§ Work request
Check each line below for the word "computer" and give the count alone.
(Supplied records)
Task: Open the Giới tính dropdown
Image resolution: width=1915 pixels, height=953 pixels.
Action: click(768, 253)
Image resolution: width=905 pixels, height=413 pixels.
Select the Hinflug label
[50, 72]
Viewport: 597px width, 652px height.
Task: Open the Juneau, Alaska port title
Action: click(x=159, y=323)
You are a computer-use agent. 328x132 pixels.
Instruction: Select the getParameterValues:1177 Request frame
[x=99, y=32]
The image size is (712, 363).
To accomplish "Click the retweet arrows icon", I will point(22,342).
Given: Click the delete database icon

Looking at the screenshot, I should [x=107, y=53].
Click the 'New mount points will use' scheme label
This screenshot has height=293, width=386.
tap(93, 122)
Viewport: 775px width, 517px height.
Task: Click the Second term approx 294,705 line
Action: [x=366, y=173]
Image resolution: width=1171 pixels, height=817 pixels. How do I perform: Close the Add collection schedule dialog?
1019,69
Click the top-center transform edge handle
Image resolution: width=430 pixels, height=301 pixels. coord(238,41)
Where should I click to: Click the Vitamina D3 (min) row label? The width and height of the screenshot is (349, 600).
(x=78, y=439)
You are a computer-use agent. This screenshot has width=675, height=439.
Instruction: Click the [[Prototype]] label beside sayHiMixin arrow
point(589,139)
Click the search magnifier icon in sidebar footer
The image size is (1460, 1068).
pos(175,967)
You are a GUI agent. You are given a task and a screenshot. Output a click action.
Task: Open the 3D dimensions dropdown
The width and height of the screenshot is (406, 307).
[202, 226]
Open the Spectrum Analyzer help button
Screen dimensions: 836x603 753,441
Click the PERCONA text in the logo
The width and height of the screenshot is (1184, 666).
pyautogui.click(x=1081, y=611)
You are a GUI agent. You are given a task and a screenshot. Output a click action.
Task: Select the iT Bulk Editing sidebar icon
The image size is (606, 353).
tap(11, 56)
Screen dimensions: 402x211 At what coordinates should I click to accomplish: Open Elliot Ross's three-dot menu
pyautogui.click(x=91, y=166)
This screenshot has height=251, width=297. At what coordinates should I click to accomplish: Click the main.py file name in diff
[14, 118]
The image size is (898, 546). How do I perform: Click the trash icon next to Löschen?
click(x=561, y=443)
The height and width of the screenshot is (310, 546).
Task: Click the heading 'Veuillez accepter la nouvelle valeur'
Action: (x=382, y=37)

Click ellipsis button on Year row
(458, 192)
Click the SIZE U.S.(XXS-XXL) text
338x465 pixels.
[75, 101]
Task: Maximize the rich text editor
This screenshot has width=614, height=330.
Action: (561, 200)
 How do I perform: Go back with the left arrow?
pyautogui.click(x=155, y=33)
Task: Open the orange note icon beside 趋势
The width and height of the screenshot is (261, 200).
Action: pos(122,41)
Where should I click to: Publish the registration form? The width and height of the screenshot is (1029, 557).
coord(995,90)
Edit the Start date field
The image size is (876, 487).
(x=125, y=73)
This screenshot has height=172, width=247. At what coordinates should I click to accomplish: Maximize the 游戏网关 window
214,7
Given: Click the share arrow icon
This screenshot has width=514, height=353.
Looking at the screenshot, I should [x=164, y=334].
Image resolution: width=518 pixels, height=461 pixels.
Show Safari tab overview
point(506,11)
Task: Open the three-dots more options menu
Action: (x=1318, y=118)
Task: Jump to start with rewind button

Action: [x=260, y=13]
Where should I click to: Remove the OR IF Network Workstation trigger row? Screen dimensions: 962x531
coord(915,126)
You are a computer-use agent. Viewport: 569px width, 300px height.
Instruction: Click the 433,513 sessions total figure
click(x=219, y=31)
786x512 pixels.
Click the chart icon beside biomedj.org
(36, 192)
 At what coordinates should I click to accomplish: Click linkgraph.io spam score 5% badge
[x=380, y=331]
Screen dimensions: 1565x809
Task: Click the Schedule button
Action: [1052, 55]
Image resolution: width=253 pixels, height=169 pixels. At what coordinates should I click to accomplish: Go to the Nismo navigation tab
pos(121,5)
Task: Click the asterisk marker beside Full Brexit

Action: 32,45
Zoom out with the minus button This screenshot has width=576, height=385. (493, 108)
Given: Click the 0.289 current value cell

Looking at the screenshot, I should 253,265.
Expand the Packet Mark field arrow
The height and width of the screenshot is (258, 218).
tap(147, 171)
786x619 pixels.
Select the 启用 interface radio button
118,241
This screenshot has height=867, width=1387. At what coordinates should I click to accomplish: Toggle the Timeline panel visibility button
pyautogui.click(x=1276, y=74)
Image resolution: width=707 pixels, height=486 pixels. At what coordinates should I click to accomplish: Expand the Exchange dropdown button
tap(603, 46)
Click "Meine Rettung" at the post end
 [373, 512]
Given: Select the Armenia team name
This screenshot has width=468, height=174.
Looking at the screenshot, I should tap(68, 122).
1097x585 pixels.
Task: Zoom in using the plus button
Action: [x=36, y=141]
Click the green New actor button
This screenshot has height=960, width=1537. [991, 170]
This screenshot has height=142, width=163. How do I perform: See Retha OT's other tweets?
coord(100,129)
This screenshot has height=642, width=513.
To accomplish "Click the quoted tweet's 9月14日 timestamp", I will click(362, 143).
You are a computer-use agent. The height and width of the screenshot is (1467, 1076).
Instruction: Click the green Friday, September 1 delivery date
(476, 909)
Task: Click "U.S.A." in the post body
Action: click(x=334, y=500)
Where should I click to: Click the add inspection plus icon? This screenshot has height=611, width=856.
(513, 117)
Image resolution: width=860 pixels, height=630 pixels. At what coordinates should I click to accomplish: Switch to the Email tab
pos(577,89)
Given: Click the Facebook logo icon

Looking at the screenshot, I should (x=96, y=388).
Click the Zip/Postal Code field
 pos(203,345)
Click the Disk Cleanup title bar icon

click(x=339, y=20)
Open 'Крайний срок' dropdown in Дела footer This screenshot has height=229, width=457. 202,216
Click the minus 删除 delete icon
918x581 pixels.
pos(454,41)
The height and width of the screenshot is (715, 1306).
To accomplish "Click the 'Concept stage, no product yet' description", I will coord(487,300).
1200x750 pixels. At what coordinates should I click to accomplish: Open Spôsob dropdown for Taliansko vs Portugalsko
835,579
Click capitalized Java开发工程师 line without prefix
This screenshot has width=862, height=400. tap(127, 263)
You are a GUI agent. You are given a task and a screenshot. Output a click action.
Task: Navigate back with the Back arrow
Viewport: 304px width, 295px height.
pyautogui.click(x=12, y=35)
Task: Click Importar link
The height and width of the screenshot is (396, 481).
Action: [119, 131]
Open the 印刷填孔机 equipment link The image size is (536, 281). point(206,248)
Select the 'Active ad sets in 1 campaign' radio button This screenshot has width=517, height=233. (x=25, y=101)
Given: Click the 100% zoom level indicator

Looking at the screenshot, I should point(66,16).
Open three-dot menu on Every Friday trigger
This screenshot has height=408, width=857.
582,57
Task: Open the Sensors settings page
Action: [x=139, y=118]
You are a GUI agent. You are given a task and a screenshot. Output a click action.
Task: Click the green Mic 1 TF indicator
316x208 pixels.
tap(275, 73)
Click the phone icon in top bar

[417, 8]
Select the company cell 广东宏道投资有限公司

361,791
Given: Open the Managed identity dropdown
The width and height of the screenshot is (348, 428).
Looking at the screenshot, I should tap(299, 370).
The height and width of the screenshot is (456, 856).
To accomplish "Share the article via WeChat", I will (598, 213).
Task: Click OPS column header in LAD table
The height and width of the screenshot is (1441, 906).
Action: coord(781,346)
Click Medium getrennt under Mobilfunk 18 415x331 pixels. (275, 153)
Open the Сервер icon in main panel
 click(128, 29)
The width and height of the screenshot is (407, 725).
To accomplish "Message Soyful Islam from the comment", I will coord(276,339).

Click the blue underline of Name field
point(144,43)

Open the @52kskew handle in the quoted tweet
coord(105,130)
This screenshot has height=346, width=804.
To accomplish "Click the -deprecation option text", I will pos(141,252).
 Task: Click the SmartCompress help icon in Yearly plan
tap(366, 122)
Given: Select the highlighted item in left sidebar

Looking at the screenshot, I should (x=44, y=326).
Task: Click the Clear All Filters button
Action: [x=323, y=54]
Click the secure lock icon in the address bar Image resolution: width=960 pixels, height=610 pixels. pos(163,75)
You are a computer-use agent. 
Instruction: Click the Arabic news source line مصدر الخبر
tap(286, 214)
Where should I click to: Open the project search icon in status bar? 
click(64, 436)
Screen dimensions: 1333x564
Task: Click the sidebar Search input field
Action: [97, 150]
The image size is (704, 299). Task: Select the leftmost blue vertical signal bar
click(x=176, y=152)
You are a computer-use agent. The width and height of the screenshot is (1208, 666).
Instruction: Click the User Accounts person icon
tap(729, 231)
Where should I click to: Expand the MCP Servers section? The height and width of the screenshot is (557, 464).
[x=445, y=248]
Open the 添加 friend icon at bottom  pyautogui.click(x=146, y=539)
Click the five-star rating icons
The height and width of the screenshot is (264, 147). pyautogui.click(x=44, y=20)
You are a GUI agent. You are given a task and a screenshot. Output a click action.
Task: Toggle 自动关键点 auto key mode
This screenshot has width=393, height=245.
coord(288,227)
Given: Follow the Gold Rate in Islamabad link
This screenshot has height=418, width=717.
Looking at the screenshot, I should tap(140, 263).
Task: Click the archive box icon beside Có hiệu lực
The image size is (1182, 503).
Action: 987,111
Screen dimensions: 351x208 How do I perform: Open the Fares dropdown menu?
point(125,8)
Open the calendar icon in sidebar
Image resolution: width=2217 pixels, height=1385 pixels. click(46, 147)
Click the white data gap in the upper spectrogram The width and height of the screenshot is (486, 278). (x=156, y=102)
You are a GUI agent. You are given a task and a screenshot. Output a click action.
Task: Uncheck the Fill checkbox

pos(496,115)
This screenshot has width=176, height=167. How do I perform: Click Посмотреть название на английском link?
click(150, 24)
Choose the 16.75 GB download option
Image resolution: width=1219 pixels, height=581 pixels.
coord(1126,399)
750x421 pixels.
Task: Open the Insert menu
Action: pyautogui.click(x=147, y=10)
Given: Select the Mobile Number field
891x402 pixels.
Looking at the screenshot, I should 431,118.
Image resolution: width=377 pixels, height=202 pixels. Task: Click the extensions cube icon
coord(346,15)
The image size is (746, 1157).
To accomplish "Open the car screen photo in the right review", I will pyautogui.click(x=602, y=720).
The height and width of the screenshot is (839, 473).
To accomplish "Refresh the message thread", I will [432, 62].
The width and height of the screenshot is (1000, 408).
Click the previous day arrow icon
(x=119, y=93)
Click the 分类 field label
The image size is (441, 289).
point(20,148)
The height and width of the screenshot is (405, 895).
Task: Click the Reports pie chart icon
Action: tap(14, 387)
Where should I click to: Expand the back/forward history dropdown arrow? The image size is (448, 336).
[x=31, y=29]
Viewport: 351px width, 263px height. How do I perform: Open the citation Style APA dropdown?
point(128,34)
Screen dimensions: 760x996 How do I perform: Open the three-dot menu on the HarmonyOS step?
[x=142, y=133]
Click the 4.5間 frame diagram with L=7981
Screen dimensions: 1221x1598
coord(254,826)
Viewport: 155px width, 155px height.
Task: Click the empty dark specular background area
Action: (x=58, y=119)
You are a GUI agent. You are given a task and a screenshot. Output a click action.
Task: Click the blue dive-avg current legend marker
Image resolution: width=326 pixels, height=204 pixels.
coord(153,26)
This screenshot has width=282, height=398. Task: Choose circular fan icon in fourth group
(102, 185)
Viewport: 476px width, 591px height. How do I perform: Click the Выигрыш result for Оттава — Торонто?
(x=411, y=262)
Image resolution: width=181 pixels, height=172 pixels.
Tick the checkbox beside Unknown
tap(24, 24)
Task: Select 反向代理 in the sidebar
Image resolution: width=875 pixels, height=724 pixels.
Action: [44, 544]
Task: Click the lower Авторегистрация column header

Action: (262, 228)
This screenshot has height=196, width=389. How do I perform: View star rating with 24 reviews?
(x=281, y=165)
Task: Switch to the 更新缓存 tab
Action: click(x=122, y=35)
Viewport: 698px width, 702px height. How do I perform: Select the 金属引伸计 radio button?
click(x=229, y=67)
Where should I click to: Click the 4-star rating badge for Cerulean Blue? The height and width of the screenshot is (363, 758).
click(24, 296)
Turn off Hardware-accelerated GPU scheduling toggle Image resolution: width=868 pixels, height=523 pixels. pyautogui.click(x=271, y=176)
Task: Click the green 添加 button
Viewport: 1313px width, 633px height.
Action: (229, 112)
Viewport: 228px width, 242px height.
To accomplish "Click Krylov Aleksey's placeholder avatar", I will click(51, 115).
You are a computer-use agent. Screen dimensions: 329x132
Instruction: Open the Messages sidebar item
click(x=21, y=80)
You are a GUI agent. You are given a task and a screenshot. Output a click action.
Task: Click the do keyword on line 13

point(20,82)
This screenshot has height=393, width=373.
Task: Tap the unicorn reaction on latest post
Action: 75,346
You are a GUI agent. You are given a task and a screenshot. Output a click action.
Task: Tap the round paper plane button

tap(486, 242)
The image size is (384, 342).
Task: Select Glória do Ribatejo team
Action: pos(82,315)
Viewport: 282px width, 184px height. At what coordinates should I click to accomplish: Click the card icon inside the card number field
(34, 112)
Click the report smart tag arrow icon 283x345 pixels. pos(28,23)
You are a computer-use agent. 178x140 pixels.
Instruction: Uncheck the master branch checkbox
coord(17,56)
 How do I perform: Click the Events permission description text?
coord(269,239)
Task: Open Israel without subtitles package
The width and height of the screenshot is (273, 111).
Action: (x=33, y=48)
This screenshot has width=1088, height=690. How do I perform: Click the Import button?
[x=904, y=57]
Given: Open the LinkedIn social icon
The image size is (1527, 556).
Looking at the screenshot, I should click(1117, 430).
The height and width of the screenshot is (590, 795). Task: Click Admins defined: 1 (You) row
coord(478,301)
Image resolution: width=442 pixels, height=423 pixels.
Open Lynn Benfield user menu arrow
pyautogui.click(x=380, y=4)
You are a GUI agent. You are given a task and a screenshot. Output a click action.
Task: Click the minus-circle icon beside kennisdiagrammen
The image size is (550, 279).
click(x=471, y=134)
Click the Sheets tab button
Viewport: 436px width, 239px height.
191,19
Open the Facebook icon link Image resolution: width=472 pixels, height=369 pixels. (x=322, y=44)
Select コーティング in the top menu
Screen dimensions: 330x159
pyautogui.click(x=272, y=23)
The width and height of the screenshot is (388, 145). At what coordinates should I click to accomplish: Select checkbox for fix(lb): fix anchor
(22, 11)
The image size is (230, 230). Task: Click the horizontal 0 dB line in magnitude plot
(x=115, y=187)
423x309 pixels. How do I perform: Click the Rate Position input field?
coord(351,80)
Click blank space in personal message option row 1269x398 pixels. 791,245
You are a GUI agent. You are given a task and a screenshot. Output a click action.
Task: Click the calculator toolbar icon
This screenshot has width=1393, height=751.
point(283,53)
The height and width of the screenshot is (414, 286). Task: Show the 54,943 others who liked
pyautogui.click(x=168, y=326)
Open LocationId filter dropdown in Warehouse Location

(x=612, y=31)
(End Supplied records)
§ Exercise answer
8